* [WORK INSTRUCTION]
Scan the material for the word "agent", and copy each line where it shows up.
---- EXERCISE MATERIAL
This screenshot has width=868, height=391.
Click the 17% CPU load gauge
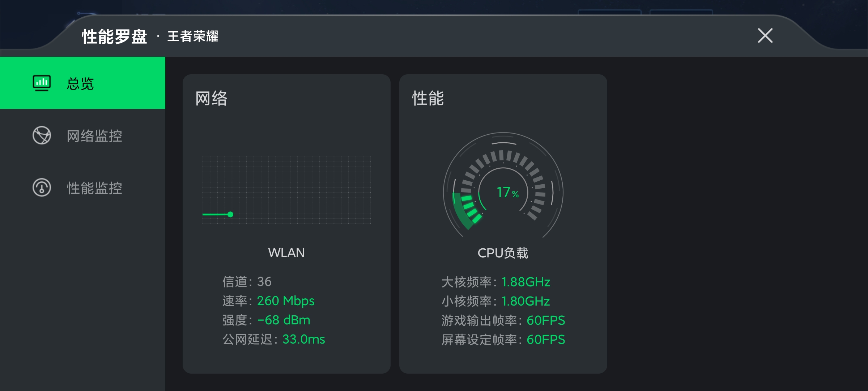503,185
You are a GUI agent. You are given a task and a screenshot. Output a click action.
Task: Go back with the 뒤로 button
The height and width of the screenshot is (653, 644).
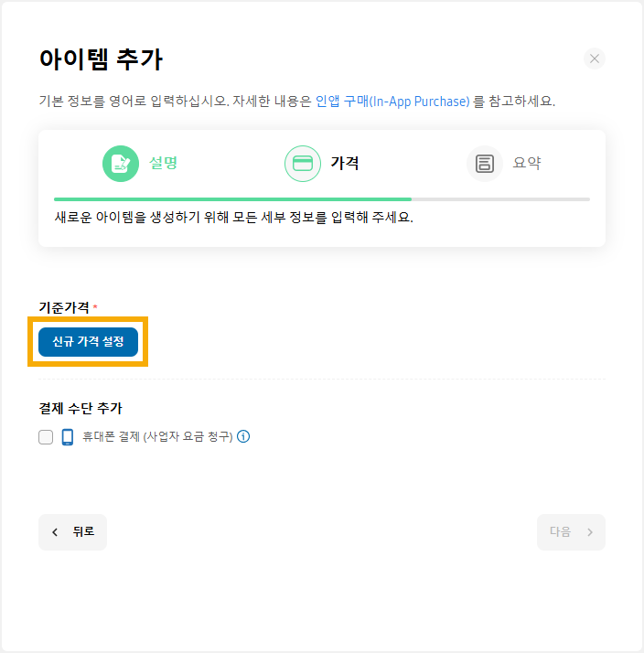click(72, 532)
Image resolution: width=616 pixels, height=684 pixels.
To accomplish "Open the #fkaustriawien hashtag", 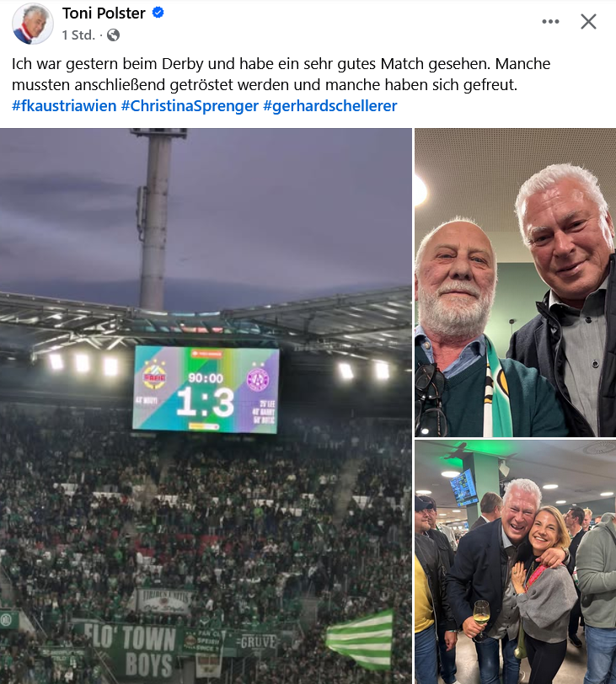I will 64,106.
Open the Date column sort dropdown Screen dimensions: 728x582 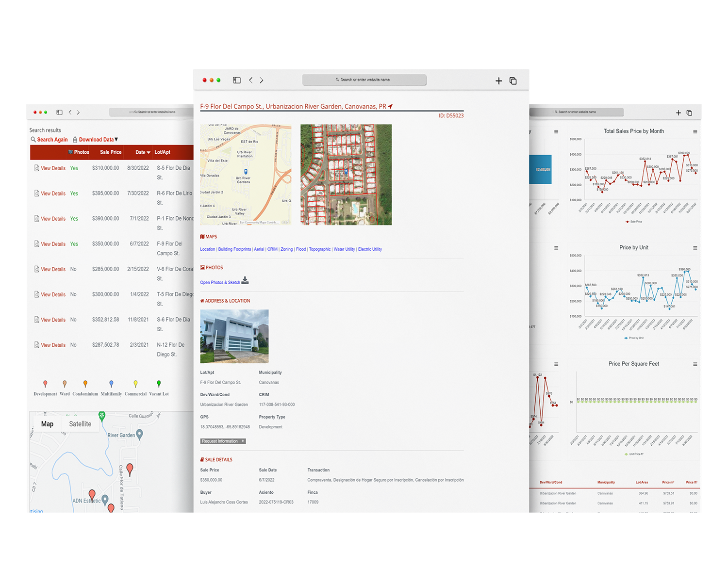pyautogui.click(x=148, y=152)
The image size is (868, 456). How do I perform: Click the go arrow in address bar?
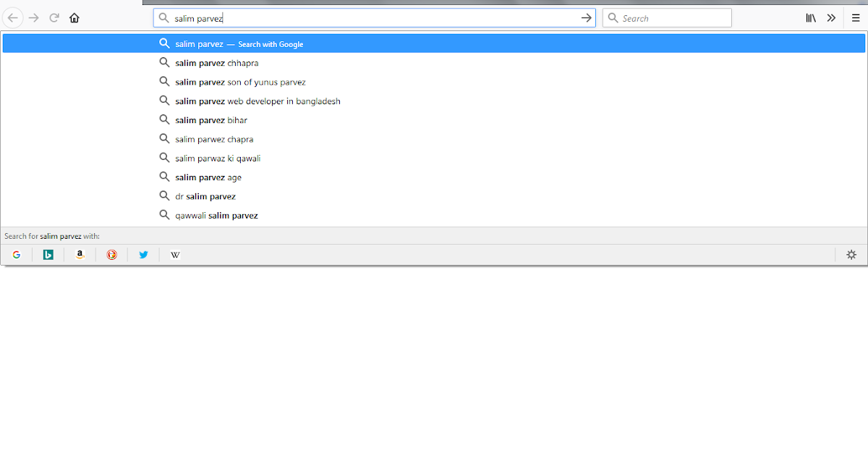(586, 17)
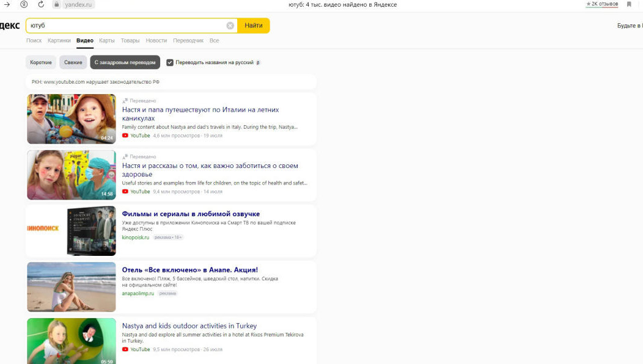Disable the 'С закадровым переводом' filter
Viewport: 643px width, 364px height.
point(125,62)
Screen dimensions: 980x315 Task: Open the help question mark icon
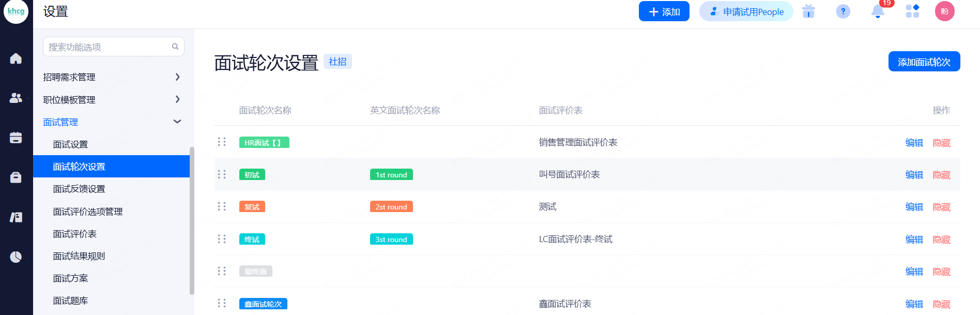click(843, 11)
--------
---- EXERCISE MATERIAL
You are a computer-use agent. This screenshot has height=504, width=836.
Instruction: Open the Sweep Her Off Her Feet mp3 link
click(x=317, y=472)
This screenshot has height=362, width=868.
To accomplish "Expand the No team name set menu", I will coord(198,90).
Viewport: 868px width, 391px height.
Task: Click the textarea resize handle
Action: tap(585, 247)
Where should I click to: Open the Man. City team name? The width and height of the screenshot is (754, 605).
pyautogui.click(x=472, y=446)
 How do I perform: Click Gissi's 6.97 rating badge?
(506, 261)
--------
* [RESPONSE FOR THIS EXERCISE]
You are a GUI agent. You are given a task and a screenshot. Output a click action.
You are a computer-use agent. This screenshot has height=504, width=836.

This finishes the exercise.